El conflicto surgió a raíz del comportamiento del príncipe Andrés, hermano del actual monarca, cuya reputación quedó marcada por denuncias de abuso sexual y su relación con el magnate Jeffrey Epstein. La situación se volvió insostenible, y fue entonces cuando Kate habría exigido una solución definitiva para proteger la imagen de la corona.
Fuentes del entorno real aseguran que la princesa le advirtió a Guillermo que no toleraría más silencios ni encubrimientos. Su postura fue clara: si el príncipe no convencía a su padre, el rey Carlos III, de retirar todos los títulos y honores a Andrés, ella pondría fin a su matrimonio y su vida en Palacio. La decisión fue dura, pero finalmente se impuso. Informa Voces Críticas.
El jueves pasado, la Casa Real británica emitió un comunicado oficial confirmando que el príncipe Andrés perdería todos sus títulos militares y honoríficos, además de abandonar la residencia que ocupaba desde 2003. Aunque su hermano le garantizará una manutención anual, se espera que el duque se traslade a Abu Dabi para alejarse definitivamente de la vida pública.

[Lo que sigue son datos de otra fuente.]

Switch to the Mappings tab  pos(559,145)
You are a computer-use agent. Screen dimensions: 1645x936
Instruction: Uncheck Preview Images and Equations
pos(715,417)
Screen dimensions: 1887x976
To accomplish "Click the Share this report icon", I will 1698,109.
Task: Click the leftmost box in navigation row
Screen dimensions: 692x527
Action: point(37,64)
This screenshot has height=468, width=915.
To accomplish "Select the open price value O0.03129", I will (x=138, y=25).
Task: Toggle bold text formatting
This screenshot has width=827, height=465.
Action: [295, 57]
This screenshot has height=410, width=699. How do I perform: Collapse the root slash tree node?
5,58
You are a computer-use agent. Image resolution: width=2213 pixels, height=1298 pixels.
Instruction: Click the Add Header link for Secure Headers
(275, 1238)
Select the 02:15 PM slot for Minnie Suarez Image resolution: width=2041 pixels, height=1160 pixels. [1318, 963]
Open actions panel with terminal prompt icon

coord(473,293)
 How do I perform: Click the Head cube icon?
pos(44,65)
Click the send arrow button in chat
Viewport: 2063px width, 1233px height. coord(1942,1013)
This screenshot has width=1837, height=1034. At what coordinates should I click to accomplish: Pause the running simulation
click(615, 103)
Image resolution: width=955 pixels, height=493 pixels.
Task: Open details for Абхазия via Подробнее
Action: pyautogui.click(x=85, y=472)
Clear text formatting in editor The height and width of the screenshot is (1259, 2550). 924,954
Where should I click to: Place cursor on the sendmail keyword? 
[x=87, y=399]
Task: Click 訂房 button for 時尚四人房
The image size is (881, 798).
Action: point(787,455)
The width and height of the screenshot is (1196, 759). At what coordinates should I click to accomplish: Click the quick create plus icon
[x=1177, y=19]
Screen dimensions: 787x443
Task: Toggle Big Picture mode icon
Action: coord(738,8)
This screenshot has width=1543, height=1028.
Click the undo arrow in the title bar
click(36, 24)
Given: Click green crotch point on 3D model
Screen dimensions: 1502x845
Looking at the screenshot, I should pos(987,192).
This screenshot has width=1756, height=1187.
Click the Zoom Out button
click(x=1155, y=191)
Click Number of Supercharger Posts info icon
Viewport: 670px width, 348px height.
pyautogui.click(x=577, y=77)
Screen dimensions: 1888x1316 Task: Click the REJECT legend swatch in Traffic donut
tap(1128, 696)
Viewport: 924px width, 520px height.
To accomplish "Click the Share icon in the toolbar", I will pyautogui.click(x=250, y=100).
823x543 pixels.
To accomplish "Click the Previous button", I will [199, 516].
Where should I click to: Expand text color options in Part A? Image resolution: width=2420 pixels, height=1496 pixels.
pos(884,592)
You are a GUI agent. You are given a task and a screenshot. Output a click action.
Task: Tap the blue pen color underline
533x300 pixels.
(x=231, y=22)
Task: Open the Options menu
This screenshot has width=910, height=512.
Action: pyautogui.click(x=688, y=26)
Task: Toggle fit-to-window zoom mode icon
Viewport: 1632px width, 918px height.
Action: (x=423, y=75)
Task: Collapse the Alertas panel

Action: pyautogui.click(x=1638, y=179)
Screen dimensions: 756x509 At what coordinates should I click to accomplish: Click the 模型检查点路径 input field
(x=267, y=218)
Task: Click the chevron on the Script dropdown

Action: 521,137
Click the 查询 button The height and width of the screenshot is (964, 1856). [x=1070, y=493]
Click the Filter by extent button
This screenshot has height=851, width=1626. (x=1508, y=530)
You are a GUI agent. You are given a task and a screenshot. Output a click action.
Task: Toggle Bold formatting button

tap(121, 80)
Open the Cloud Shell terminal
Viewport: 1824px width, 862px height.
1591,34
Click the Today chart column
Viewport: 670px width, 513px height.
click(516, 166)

La decisión marca un antes y un después en la monarquía británica. Carlos III, presionado por su hijo y la princesa, habría aceptado que mantener a Andrés en la institución sería un error imperdonable ante la opinión pública. La reina Isabel II, en su momento, lo protegió, pero la nueva generación real busca tomar distancia de los escándalos que empañaron la imagen del Palacio de Buckingham.
Esta situación también reveló el rol firme y estratégico de Kate Middleton dentro de la familia real. Lejos de limitarse al protocolo, la princesa demostró que su voz tiene peso en las decisiones del trono. Su postura ha sido celebrada por parte del público británico, que ve en ella una figura moderna, decidida y dispuesta a defender la integridad de la corona.